André Tamandaré isn't supposed to be so angry.
Over the past decade, the 33-year-old high-school dropout has moved into his own house, got a steady job and earned enough income with his longtime girlfriend, Rosimeire de Souza, to lead their two kids into Brazil's fast-rising middle class.
Now a public health worker in a sprawling suburb east of Rio de Janeiro, Tamandaré is the kind of citizen that Brazil's government thought was fulfilled. Instead, he is one of the more than one million people across Latin America's biggest country who have hit the streets in a wave of mass protests.
Brazilians are railing against poor public schools, hospitals and transport. They are protesting soaring prices, crime and corruption. They are lambasting a political class so self-satisfied that it failed to see, much less address, the mounting dissatisfaction that led to the protests.
Combined, the concerns reflect growing unease among Brazil's nearly 200 million people that the country's long-promised leap into the developed world has fallen short once again.
"All you need to do is walk around a little to see how undeveloped we still are," Tamandaré says, smoking a cigarette on a plastic stool next to his small square kitchen table. "Take a bus, go to the health clinic - it's all shabby, slow, dangerous and infuriating."

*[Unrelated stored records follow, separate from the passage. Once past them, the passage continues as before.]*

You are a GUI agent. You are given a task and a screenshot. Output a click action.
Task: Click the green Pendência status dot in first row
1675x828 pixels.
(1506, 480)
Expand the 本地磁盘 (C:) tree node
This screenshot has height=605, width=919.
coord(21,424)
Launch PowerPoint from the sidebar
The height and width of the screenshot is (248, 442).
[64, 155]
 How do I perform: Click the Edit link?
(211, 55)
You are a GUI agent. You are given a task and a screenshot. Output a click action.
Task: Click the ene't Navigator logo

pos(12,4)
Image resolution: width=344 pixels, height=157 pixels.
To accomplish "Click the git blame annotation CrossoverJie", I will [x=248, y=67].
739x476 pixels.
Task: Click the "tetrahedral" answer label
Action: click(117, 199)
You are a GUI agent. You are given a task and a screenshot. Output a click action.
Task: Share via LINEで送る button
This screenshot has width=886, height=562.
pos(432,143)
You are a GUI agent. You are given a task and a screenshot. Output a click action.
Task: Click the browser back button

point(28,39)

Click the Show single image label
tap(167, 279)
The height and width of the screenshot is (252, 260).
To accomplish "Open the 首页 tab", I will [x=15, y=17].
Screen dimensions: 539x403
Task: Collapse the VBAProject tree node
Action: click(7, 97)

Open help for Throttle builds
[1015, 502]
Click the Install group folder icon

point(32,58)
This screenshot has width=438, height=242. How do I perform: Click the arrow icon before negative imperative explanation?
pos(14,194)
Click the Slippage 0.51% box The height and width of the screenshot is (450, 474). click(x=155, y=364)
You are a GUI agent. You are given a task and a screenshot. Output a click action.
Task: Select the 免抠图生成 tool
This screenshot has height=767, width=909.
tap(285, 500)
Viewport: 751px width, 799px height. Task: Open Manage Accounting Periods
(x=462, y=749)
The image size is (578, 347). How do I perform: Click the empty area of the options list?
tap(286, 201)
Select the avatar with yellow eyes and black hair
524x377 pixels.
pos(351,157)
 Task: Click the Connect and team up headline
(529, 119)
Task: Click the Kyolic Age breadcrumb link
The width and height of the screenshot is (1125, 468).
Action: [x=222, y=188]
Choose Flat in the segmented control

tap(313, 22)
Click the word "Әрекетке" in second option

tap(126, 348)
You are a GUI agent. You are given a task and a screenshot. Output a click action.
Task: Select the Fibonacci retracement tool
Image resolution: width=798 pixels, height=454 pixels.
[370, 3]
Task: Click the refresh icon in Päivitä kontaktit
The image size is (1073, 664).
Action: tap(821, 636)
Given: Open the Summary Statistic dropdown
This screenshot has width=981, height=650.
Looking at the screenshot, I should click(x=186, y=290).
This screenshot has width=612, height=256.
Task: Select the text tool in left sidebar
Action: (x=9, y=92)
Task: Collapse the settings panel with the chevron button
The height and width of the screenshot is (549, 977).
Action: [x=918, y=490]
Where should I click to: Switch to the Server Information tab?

The demonstrations, sparked by protests against a rise in public transport fares, at first drew mostly educated youth from Brazil's traditional middle class, a minority that historically has had more in common with a wealthy elite than the nearly 100 million Brazilians who until recently formed the ranks of the poor.
The demonstrations took off, though, when Brazil's "new" middle class joined the fray. "This is the discontent of people for whom having enough rice and beans on the table no longer comes as a surprise," says Rodrigo Dutra, a documentary filmmaker in Duque de Caxias, another working-class Rio suburb, who is studying the differences between these protests and rioting that followed a 1962 food shortage.
Much has been made in recent years about Brazil's emerging middle class - most of all by the leftist Workers' Party, in power since 2003.
Booming commodity exports, a consumer binge and ambitious social welfare programs together fueled a decade of steady economic growth that lifted 35 million Brazilians from poverty. But now, as the economy cools, many among the new middle class say their much-vaunted ascent leaves a lot to be desired.